▶ _Task to complete_
The word "computer" occurs in some lines of the data. Return each such line.

[Stored dataset items]
+---+

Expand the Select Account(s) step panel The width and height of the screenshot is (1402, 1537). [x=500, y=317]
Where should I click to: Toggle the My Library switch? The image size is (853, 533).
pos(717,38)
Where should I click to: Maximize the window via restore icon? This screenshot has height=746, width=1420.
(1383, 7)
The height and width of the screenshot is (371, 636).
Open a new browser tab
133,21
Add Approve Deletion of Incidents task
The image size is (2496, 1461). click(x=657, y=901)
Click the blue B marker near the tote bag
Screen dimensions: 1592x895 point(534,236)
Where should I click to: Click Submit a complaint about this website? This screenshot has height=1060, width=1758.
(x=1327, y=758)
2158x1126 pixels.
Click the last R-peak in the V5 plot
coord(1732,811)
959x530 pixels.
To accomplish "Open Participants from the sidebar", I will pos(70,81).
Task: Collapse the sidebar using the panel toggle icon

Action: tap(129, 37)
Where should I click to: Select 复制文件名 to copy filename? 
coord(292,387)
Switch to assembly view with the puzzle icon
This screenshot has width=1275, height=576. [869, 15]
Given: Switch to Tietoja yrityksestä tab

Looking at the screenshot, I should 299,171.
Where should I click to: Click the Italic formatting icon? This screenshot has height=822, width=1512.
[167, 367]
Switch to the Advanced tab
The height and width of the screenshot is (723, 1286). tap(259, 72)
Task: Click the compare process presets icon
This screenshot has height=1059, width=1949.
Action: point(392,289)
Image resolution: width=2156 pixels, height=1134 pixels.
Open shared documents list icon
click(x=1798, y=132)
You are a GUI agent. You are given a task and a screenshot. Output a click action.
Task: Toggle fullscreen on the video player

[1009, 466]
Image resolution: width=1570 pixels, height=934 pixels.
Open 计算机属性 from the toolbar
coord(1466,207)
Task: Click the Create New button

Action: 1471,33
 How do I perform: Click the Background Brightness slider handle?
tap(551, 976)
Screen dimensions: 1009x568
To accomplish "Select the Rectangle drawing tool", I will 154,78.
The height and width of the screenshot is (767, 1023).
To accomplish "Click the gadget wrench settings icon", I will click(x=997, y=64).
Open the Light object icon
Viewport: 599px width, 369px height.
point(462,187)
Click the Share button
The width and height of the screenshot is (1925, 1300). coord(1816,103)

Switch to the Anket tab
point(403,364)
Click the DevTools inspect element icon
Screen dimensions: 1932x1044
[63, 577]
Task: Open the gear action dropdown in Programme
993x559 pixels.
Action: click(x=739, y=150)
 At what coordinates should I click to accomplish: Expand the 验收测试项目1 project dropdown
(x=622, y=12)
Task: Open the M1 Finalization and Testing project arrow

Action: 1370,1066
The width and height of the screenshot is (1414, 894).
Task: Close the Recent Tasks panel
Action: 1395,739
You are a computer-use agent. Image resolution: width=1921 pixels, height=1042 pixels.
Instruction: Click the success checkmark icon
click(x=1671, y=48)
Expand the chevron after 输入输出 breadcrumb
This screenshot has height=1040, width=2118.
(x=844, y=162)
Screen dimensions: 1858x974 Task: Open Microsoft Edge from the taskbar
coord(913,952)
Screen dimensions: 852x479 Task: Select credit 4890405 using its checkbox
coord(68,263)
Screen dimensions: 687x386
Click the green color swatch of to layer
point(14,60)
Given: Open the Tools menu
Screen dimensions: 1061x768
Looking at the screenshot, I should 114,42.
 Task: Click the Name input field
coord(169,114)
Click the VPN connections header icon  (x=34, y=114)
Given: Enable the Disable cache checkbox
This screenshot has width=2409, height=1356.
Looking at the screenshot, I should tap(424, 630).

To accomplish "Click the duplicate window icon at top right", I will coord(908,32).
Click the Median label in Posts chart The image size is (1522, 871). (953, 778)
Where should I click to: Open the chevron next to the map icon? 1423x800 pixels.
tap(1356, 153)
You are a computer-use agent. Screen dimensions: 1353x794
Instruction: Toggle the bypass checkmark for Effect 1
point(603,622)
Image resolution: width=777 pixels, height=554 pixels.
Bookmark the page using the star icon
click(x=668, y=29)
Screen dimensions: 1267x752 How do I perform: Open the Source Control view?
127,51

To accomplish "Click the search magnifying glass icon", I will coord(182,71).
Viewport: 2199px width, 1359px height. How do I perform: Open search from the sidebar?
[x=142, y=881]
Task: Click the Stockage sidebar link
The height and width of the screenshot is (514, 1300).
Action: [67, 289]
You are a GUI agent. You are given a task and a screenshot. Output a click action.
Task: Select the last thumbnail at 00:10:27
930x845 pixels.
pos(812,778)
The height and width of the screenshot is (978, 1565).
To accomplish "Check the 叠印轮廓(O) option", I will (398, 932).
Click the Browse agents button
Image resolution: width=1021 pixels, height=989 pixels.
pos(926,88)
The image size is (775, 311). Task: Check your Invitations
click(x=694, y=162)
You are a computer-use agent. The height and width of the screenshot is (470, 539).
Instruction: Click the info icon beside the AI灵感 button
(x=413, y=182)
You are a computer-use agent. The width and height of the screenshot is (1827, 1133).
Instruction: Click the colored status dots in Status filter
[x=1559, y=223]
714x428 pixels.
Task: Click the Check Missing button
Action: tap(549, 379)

+---+

▶ _Finished task_
You are a computer-use agent. Image resolution: width=1921 pixels, height=1042 pixels.
You are a computer-use agent. Screen dimensions: 1353x794
You are a computer-use agent. The height and width of the screenshot is (470, 539).
You are a computer-use agent. The width and height of the screenshot is (1827, 1133).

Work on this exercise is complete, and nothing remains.